By Ashley Souza '18
One of the classes that I am taking as a senior at HPA is English 12 Food Literature with Mrs. Clark. The experiences I've gained so far while taking this course are based around connecting with the cultures and practices of growing and preparing food through not only books, but other forms of literature like poetry and theatre.
Our first project began when we started planting and getting some soil underneath our fingernails We began planting an area within the school's garden that was entirely based around Shakespeare's plays, stories, and plants. We started off with a list of plants, fruits, and vegetables that have been referred to in Shakespeare's work. Our class as a whole put a lot of thought into what goes into the garden and why it's relevant. For example, we compiled quotes of plants referenced in Shakespeare, researched scientific information regarding the plants description, properties, Latin names, as well as what we might be able to do with them, meaning their culinary uses, potions, and medical uses of plants. The plants that we found to be most useful for our class included oranges, lemons, fig, rosemary, lavender, onion chives, garlic chives, daisies, ginger, rhubarb, and marigold.

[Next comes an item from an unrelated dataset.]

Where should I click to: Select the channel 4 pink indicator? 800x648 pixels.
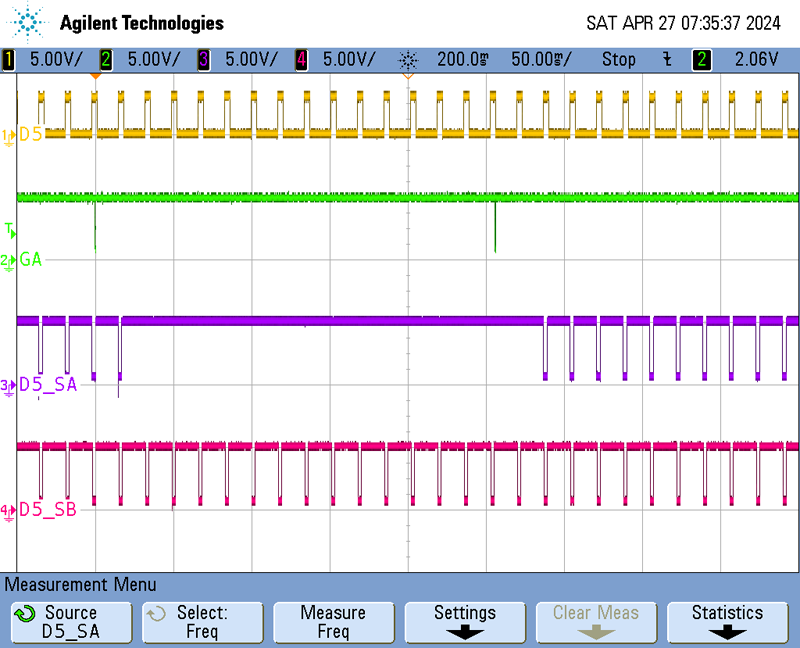301,60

We then started our hands-on experience planting the foods and vegetables we'd chosen to put in the garden. This has added up to about 4-5 days of work. As a reference, the class read and reflected on material from the book Food Rules by Michael Pollan. Some of the "rules" mentioned in this book discuss eating foods made from ingredients that you can picture in their raw state growing in nature, or eating well-grown food from healthy soil. My first thought was that the best way to know that your food has been "well-grown" is to do the job yourself. Not only was I able to understand the value of eating home grown foods as well as being aware of exactly what I was putting into my body, but I was able to gain a new appreciation for literature. Before this experience, I had never considered the relationship literature could have with the earth, specifically plants and food.